Note: In this example, the api_key is randomly chosen by the server as it starts. With this option for tiled server startup, a new key is generated each time. A local installation should make a different choice, to provide its own key to allow authorized clients to write data (as bluesky documents from a RunEngine subscription).

Enter the server URL (above: http://0.0.0.0:8020, not https) in a web browser to test the server responds. Observe the server's console output each time the web browser makes a new request.

Press ^C to quit the server.

Enable auto (re)start

A bash shell script is available to help you manage the tiled server. It runs the tiled server in a screen sessions (so the server does not quit when you logout). The help command shows the commands available:

$ ./tiled-manage.sh help
Usage: ./tiled-manage.sh {start|stop|restart|checkup|status}

For example, this linux command shows the server status on my workstation:

./tiled-manage.sh status
# [2023-12-08T11:06:36-06:00 ./tiled-manage.sh] running fine, so it seems

Launch the server (for regular use):

./tiled-manage.sh start

The checkup command may be used to (re)start the server. For example, to enable automatic (re)start, add this line to your linux cron tasks.

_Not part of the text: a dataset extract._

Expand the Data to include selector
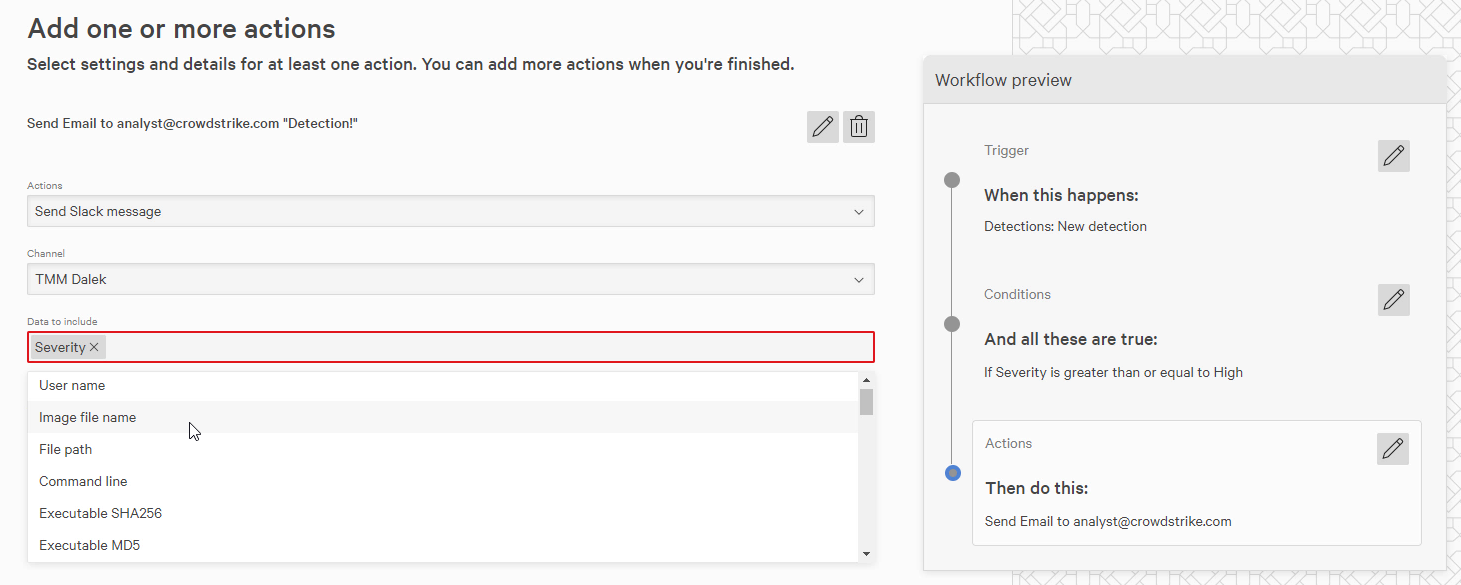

*/5 * * * * /full/path/to/your/tiled-server/tiled-manage.sh checkup 2>&1 > /dev/null

Linux command crontab -e will open an editor where you can paste this line. The tiled-manage.sh checkup task will run every 5 minutes (9:10, 9:15, 9:20, ...). Within 5 minutes of a workstation reboot, the tiled server will be started.

Clients

Enter the server URL (above: http://0.0.0.0:8020, not https) in a web browser to test the server responds. Observe the server's console output each time the web browser makes a new request.

You can use a web browser or find it more convenient to develop your own code that makes requests using either URIs or Python tiled.client calls.

Gemviz, a Python Qt5 GUI program, is being developed to browse and visualize data from your databroker catalogs.